Site Development and Economic Investment

The budget continues to roll out the $500 million in site development funding approved last year. These dollars are aimed at preparing industrial and commercial sites for development — often a precursor to logistics hubs, distribution centers, and manufacturing projects. More than $113 million has already been awarded for “shovel-ready” sites across the Commonwealth.

For trucking companies and allied businesses, site development is one of the clearest predictors of future freight demand. As Pennsylvania positions itself to attract large-scale investments — including data centers, manufacturing campuses, and logistics facilities — trucking remains central to that economic growth.

RGGI

Importantly, the budget includes Pennsylvania’s official withdrawal from the Regional Greenhouse Gas Initiative (RGGI), which PMTA opposed due to its projected impact on energy costs and economic competitiveness. RGGI would have required power plants to buy carbon credits, a cost that inevitably would be passed along to consumers — including trucking companies, warehouses, and manufacturers that depend on affordable, reliable electricity. Its repeal removes a major source of regulatory uncertainty hindering economic growth and protects Pennsylvania’s position as an energy-producing state, helping ensure that trucking operations aren’t burdened by higher utility costs in an already challenging freight market.

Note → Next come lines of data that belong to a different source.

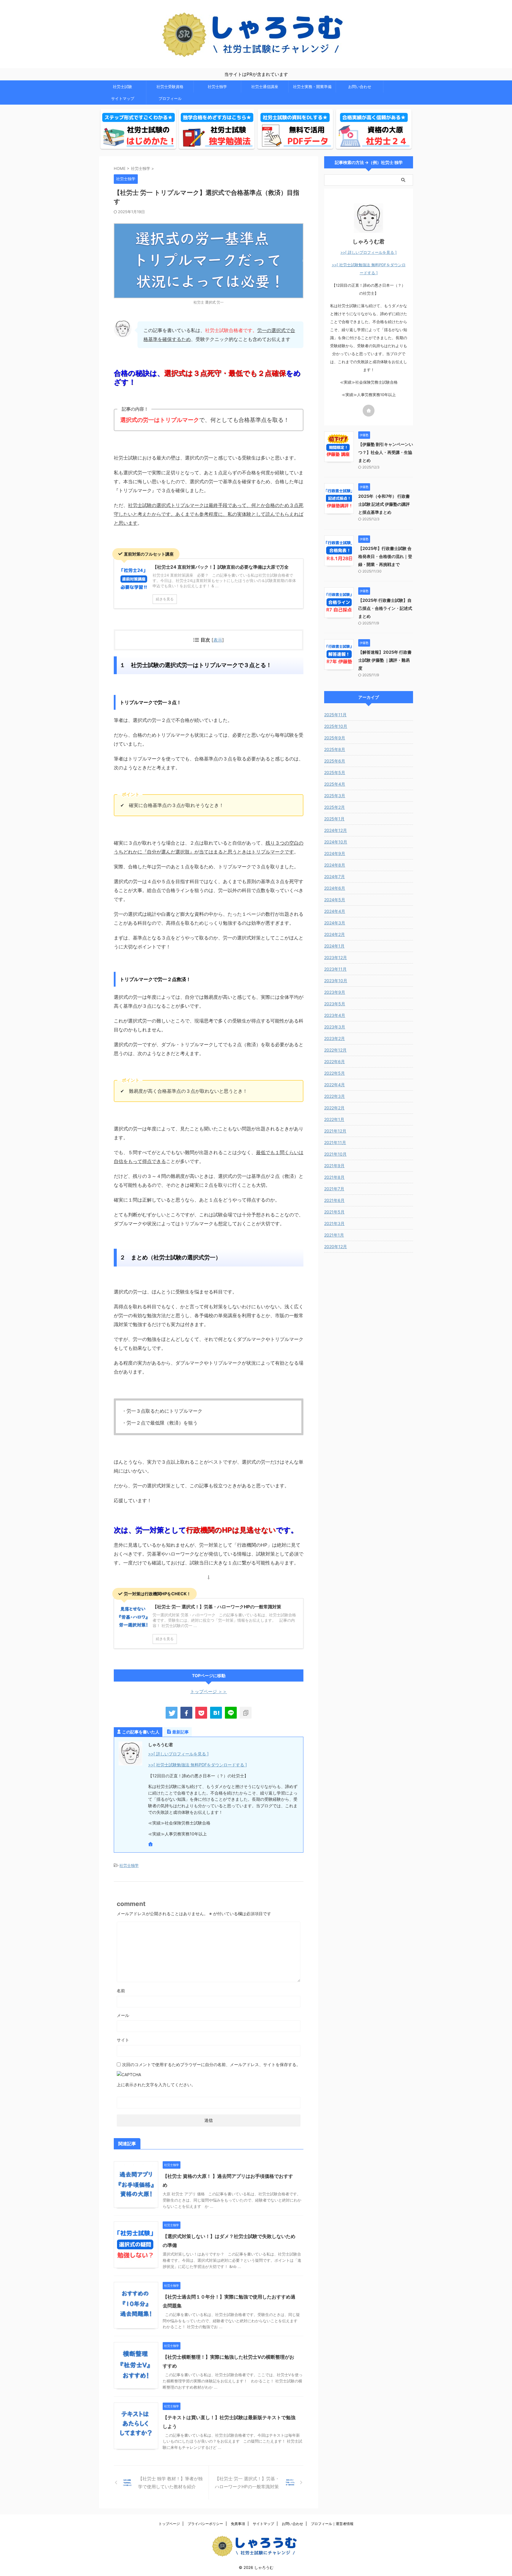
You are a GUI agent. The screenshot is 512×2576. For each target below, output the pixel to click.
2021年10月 (335, 1154)
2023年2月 (334, 1038)
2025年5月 (334, 772)
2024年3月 (334, 922)
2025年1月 (334, 818)
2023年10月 (335, 980)
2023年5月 (334, 1003)
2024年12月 (335, 830)
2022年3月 (334, 1096)
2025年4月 (334, 784)
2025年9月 (334, 737)
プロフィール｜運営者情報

State Police, Public Safety, and the Motor License Fund

The budget includes funding for four additional Pennsylvania State Police cadet classes and other public safety initiatives. Early analysis suggests that these investments do not reverse the hard-won phase-down of PSP reliance on the Motor License Fund, meaning highway dollars are not being siphoned off to support PSP operations — a critical priority for PMTA.

The budget contains no new dedicated transportation funding. This omission sets the stage for the separate bonding bill now advancing through the legislature.


The Rural Roads Bonding Bill: A Major Piece of the Infrastructure Puzzle

Just as the budget was finalized, the Senate Transportation Committee unanimously approved Senate Bill 1096, sponsored by the Committee’s Majority Chair Judy Ward. The bill authorizes $600 million in state bonds specifically to repair rural bridges on three- and four-digit state routes on the non-Federal highway system in Pennsylvania. Savings incurred from the bridge projects will be spent on improving these same roads — corridors that carry a significant portion of the state’s agricultural, timber, energy, and short-haul freight.

Why Bonding Is on the Table

Negotiators could not reach agreement on a broader transportation funding package during budget talks. Without new revenue sources, bonding emerged as the only politically viable path to deliver near-term infrastructure dollars without raising taxes, fees, or tolls.

What SB 1096 Actually Does

The bill authorizes $600 million in borrowing and directs PennDOT to develop a list of priority bridge projects based on condition, in consultation with the House and Senate Transportation Committee chairs. The focus is explicitly on rural and low-volume roads — many of which are weight-posted, tar-and-chip, or structurally deficient.

Senator Ward emphasized that federal formulas favor major interstate projects, leaving rural roads perpetually underfunded. Bonding is seen as a way to address those gaps more quickly.

How It Would Help Carriers

For trucking companies operating in rural Pennsylvania, the benefits are clear. Weight-restricted bridges force expensive detours and add operational complexity. Poorly maintained roads increase equipment wear and slow delivery times. By targeting routes that rarely make it onto PennDOT’s high-priority list, SB 1096 has the potential to improve access, reduce costs, and strengthen local supply chains.


The House has already passed a similar measure — House Bill 1788 — which includes $355 million in bonding and dedicates $125 million specifically for rural road repairs. If the two chambers reconcile their approaches, rural infrastructure may receive its largest infusion of support in years.

PMTA will continue to keep members updated as the bonding proposal moves through the General Assembly and as further details become available on how the budget’s provisions are implemented.